Ze vertelden weinig over hun leven tijdens de Groote Oorlog, onze (over)grootvaders en (over)grootmoeders. Hoe kunt u achterhalen hoe ze dit conflict beleefden, nu ze er niet meer zijn? We helpen u op weg.

Soms moeten we ons tevreden stellen met een vergeelde foto van ernstig voor zich uit kijkende mensen. Hij staat er wat onwennig bij in zijn strak uniform, zij poseert in haar zondagsjurk. Met een beetje geluk horen bij het portret wat brieven en postkaarten, die in een oude schoendoos werden bewaard. Papier vol vlekken vertelt over de liefde van een koppel, de ongerustheid van een frontsoldaat of een gevangene, of meer alledaags, over het beheer vanop afstand van de oogst en huishoudelijke zaken.

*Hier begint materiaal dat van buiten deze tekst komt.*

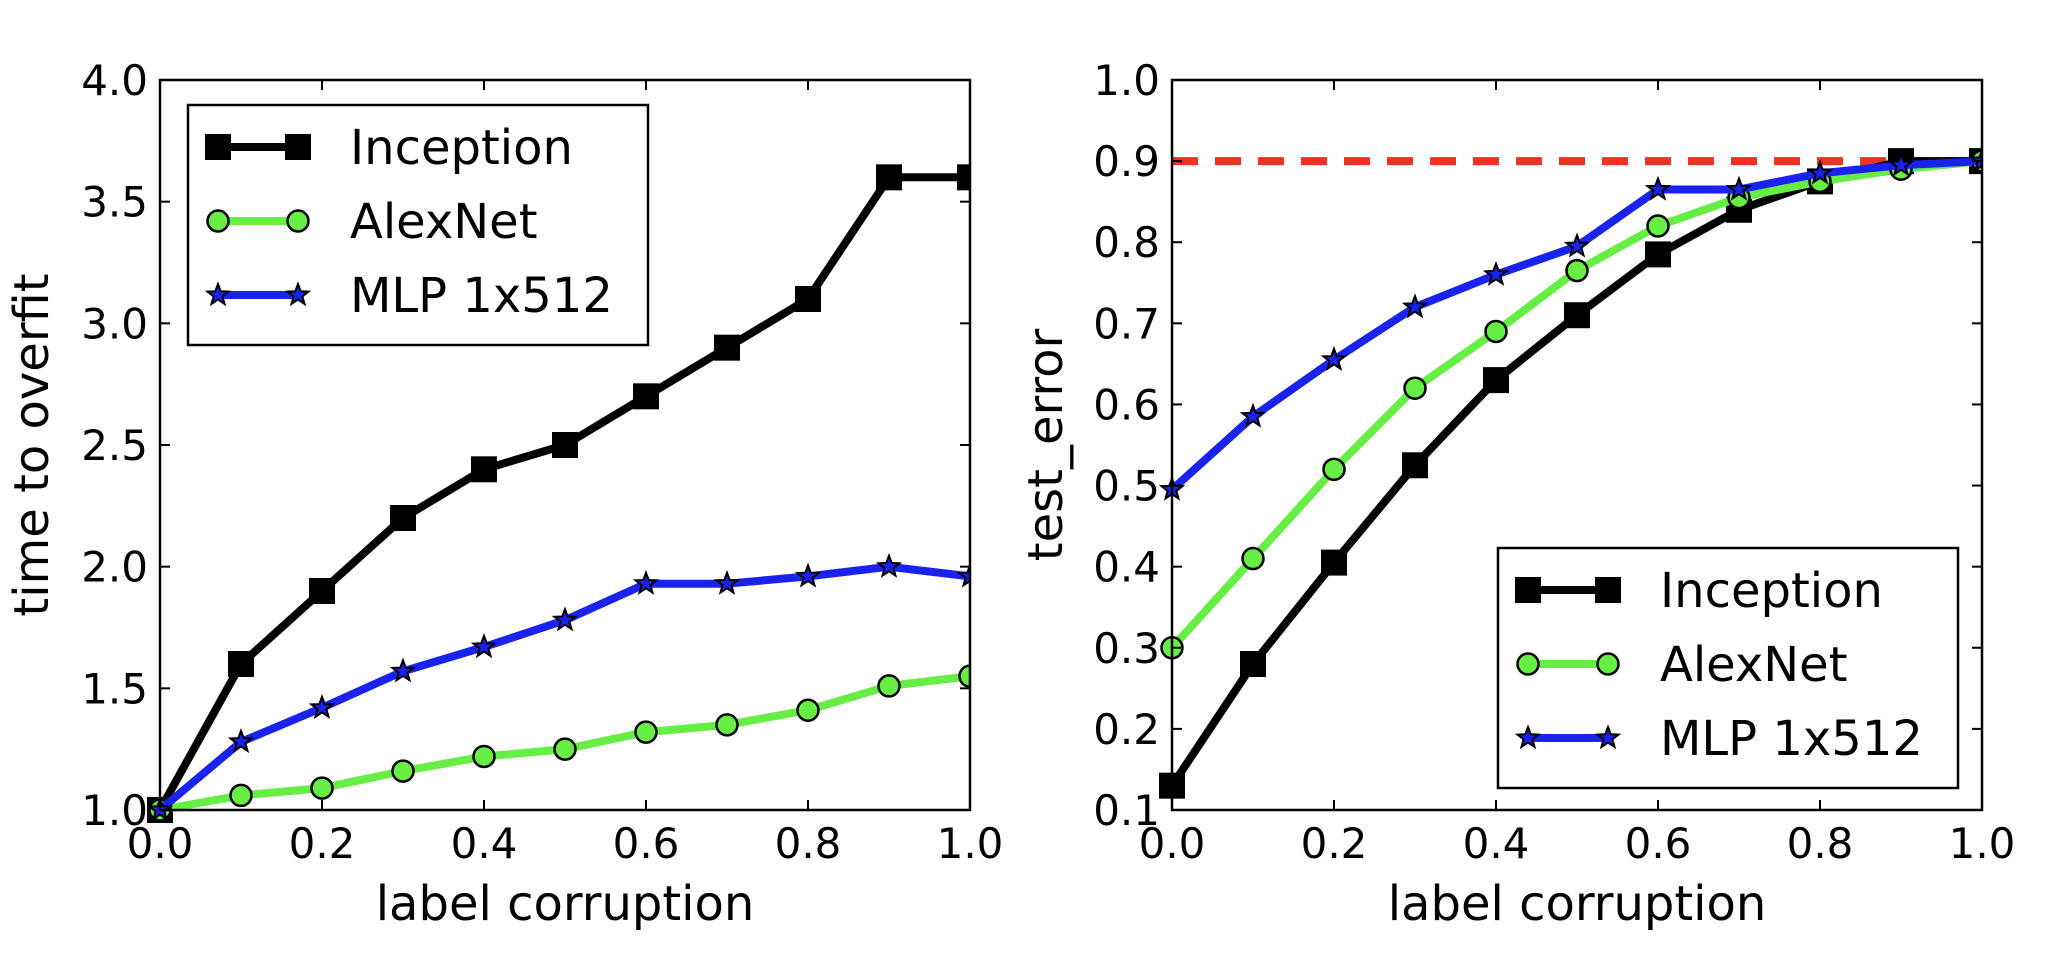 The width and height of the screenshot is (2050, 954). Describe the element at coordinates (114, 688) in the screenshot. I see `y-tick-label: 1.5` at that location.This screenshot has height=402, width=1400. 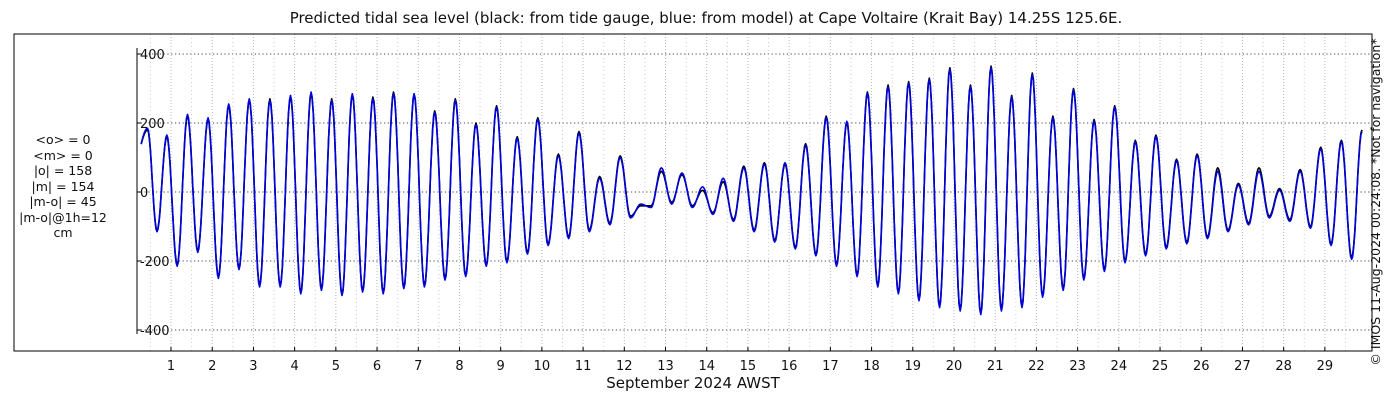 What do you see at coordinates (542, 366) in the screenshot?
I see `x-tick-label: 10` at bounding box center [542, 366].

Maar vaak zijn ook die sporen niet meer aanwezig: dan bent u aangewezen op een vage naam of enkele woorden die u ooit hebt opgevangen uit de mond van een (over)grootvader of (over)grootmoeder, ’s avonds bij de kachel. Met deze fragmentarische informatie is het moeilijk om u het leven van uw voorouders tijdens de Groote Oorlog voor te stellen. Gelukkig hebben ze vaak sporen nagelaten in archieven, althans als ze soldaat waren, of een burgerslachtoffer, gevangene of gedeporteerde. In dat geval volstaat een naam en een geboortedatum om uw opzoekingen te starten.

Strafboekje

Werd uw voorouder tijdens de Eerste Wereldoorlog onder de wapens geroepen, dan bestaat er zeker een militair dossier met zijn naam. De dossiers van soldaten, onderofficieren en officieren die vóór 1889 werden geboren, die dus ouder waren dan 24-25 jaar in 1914, kunt u raadplegen bij de documentatiedienst van het Koninklijk Museum van het Leger en de Krijgsgeschiedenis (KLM). Ze zijn makkelijk toegankelijk: een naam volstaat om een dossiernummer te vinden in de database, die ook online beschikbaar is (praktische info op p. 29).

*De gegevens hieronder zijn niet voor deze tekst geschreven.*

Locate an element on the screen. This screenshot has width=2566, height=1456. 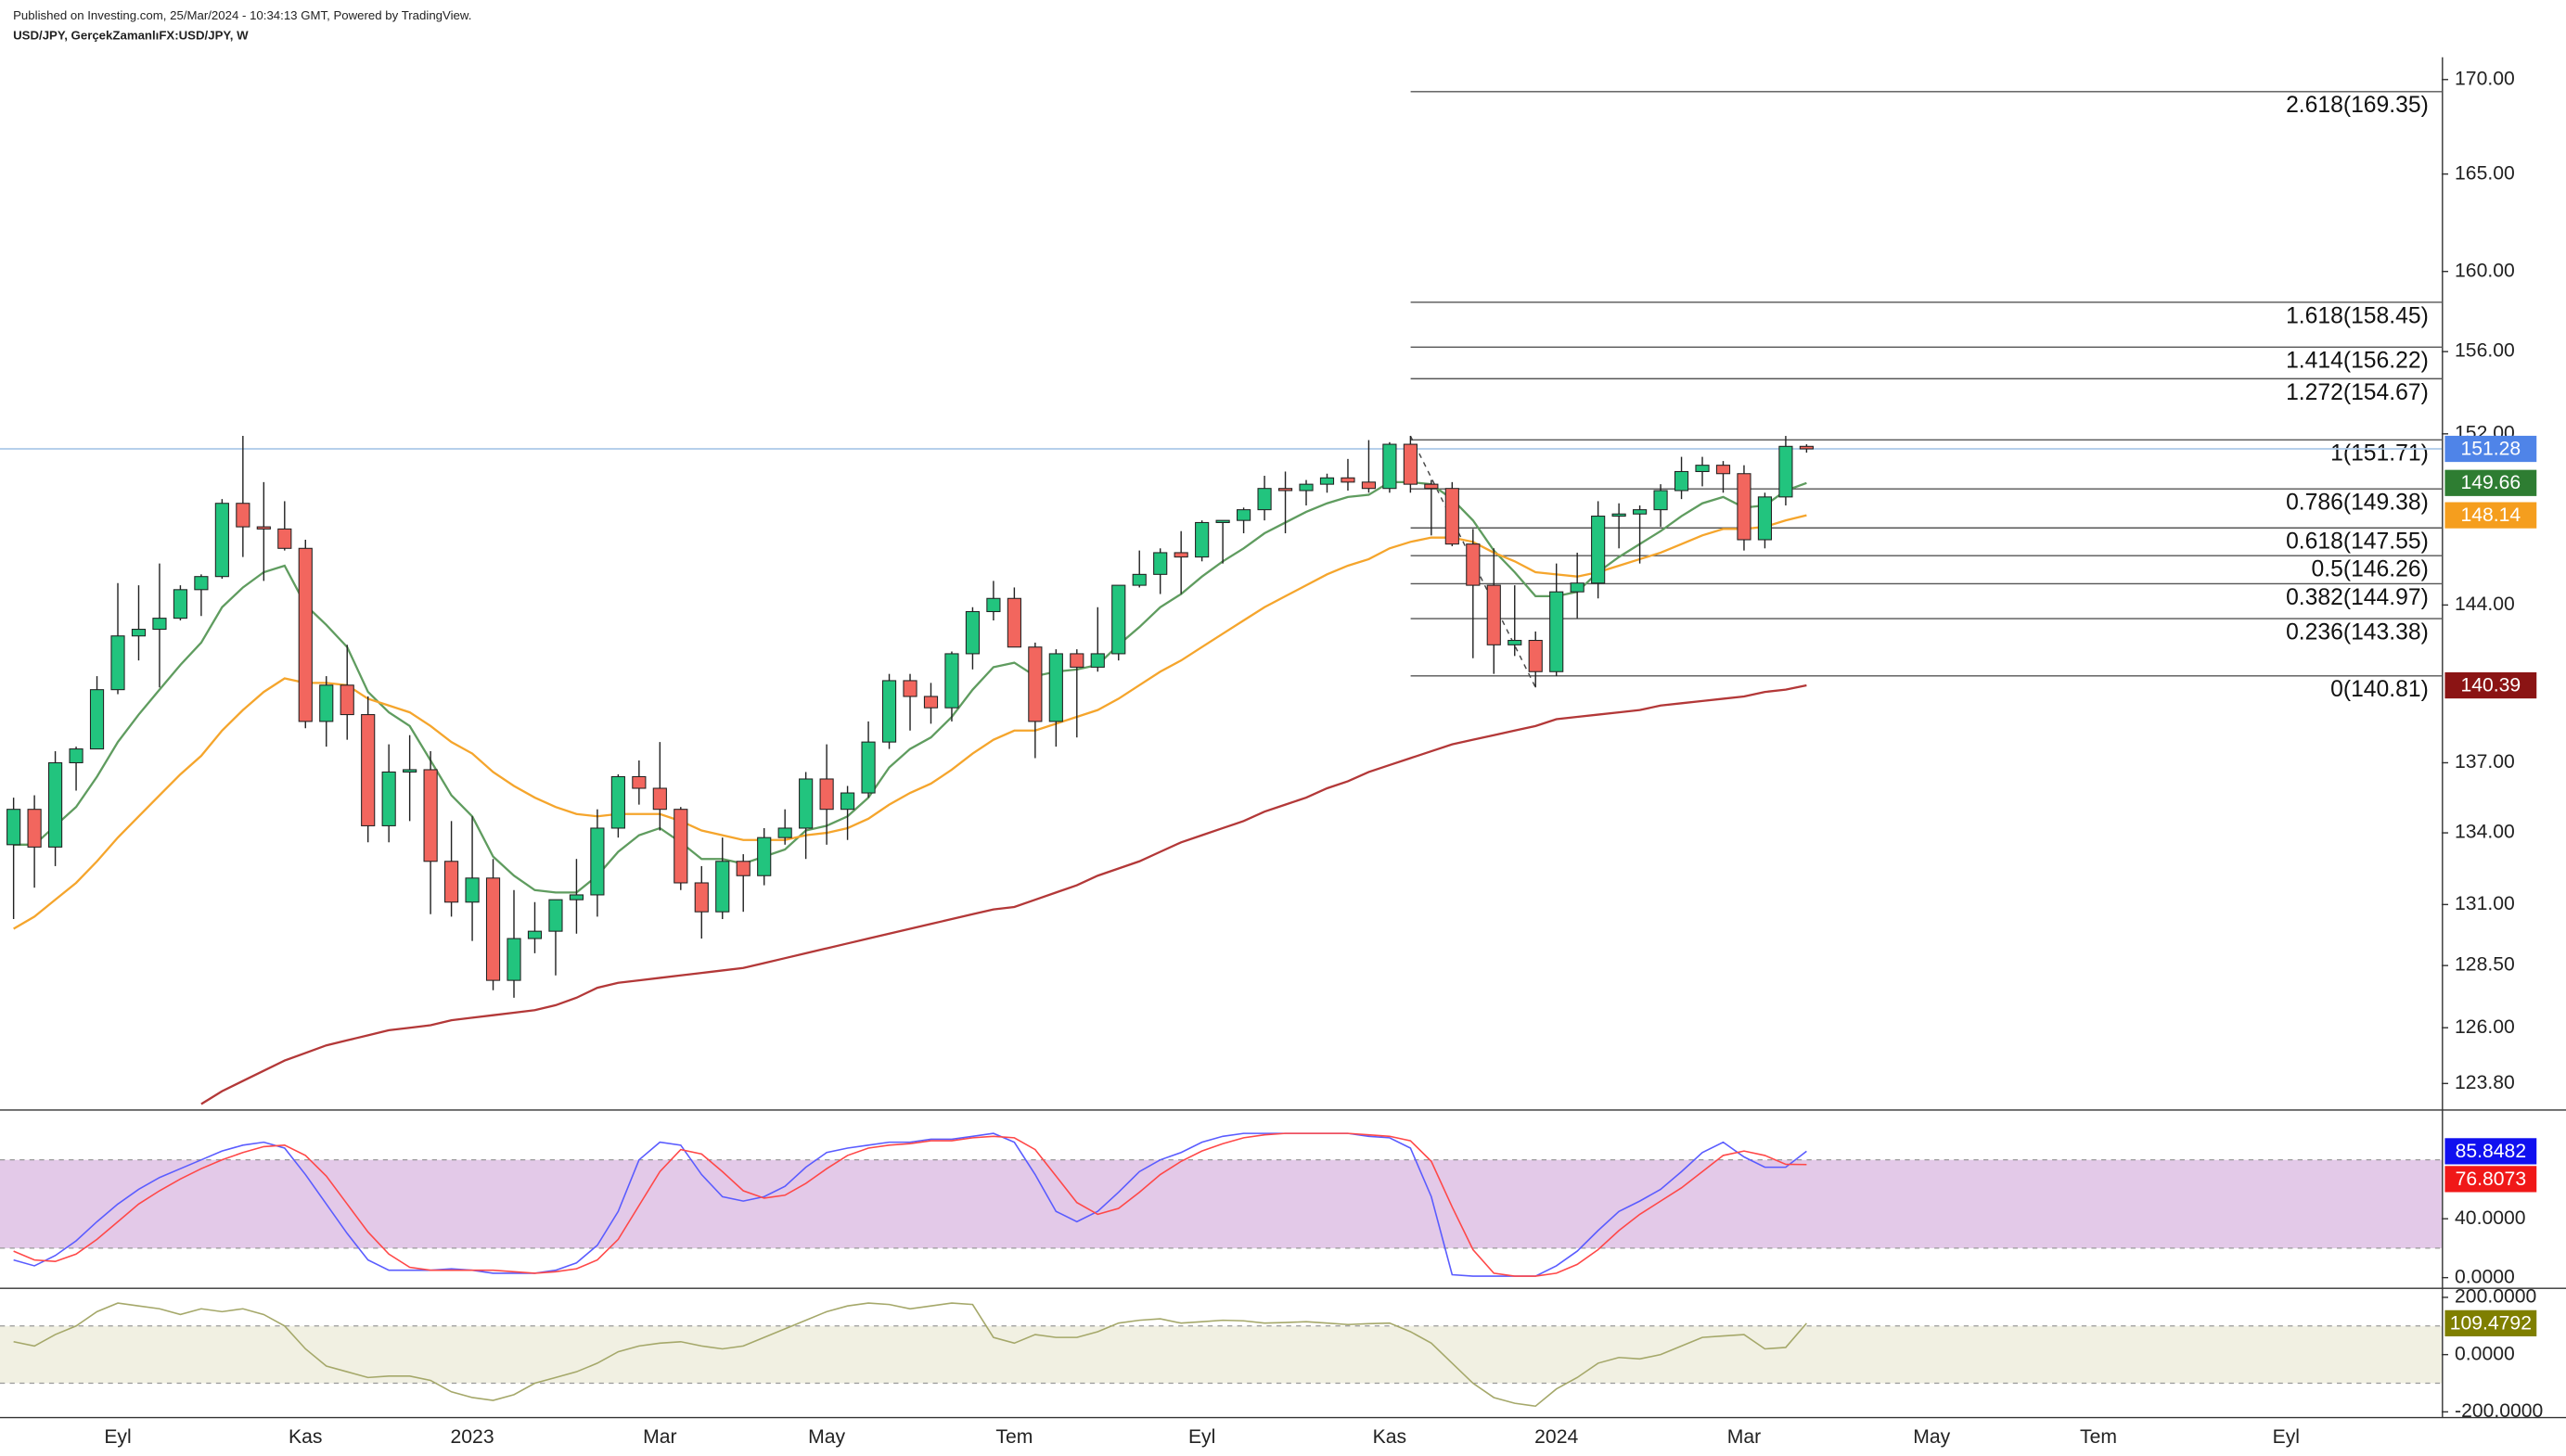
x-tick-label: 2024 is located at coordinates (1556, 1437).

“Maar verwacht niet altijd een lijvig dossier”, waarschuwt Pierre Lierneux, documentatiespecialist bij het KLM. “De beschikbare documenten vormen een goede basis voor een onderzoek, maar als de persoon in kwestie een gewone soldaat of onderofficier was, zijn ze soms zeer beknopt.” U vindt er informatie over benoemingen en decoraties, eventuele gezondheidsproblemen (ziekte, verwondingen, overlijden) en af en toe stoot u ook op gegevens over verlofperiodes (wat zelden voorkwam).

Zelf sporen zoeken

“De dossiers van de officieren zijn veel lijviger: ze bevatten automatisch een Strafboekje met de eventuele vergrijpen en overtredingen van de officier en de sancties die eruit voortvloeiden. U kunt er ook biografische aantekeningen, genealogische gegevens, een gezondheidsdossier, een attest van goed zedelijk gedrag of zelfs... een toestemming om te trouwen in terugvinden.” Een officier kon inderdaad pas trouwen na een onderzoek naar de afkomst en de integriteit van zijn verloofde (stel u voor dat de dame in kwestie een Franse of Pruisische spionne zou zijn!)

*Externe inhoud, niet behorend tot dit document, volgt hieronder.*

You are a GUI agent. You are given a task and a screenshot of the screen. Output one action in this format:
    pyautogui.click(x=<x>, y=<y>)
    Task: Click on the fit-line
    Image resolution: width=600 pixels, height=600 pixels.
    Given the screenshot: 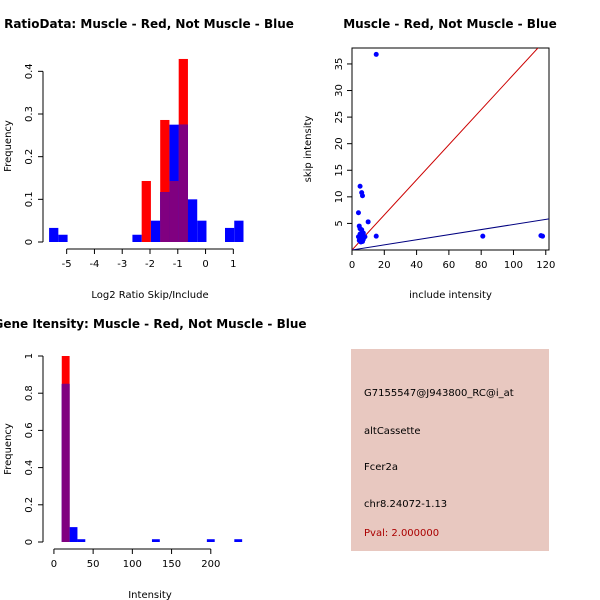 What is the action you would take?
    pyautogui.click(x=450, y=234)
    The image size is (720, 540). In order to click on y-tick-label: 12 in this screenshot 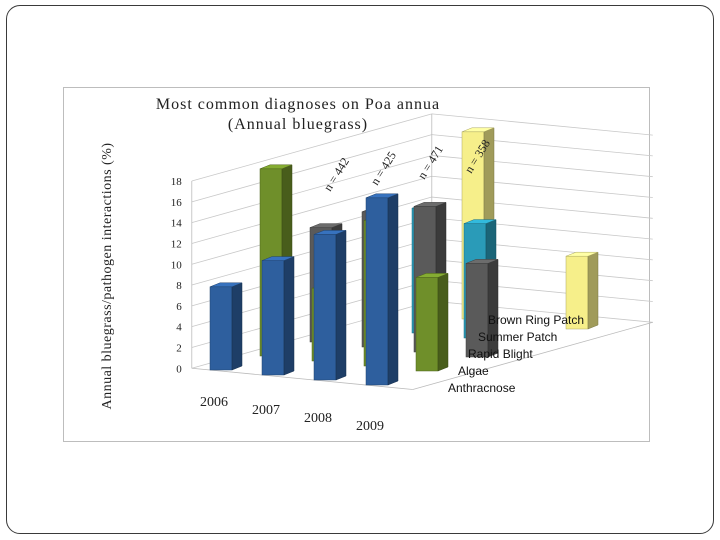, I will do `click(176, 244)`.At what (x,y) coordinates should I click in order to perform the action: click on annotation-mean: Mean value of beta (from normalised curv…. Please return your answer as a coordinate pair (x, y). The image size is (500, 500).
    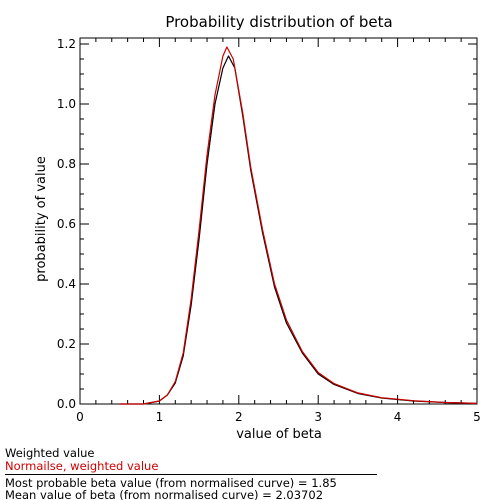
    Looking at the image, I should click on (164, 494).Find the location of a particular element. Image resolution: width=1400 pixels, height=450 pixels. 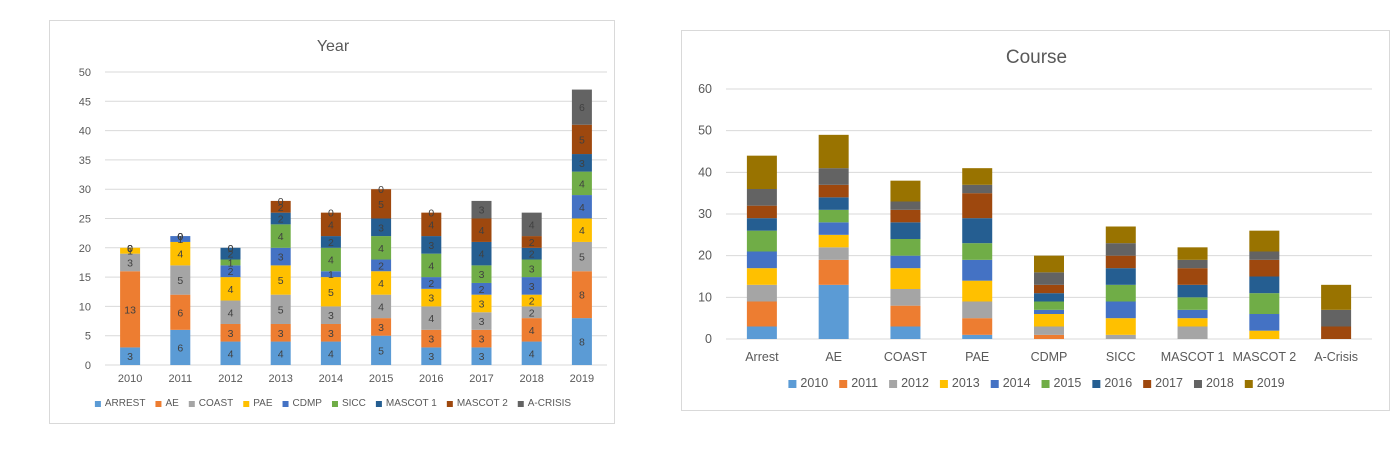

y-tick-label: 35 is located at coordinates (85, 161).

Als het dossier niet veel meer informatie bevat, moet u zelf op zoek gaan naar bijkomende details. Noteer alvast het nummer van de afdeling en het regiment van de soldaat, dat is het beste begin. “Wend u vervolgens tot de archieven van het voormalige historische documentatiecentrum van de strijdkrachten, die nog altijd in het KLM bewaard worden. Ga daar snuffelen in de dagelijkse orders van de afdeling of het regiment”, vervolgt Lierneux. “Zo kunt u de bevelen en handelingen van de militairen van een bepaalde eenheid dag na dag volgen en op die manier het oorlogsparcours van een voorvader traceren!”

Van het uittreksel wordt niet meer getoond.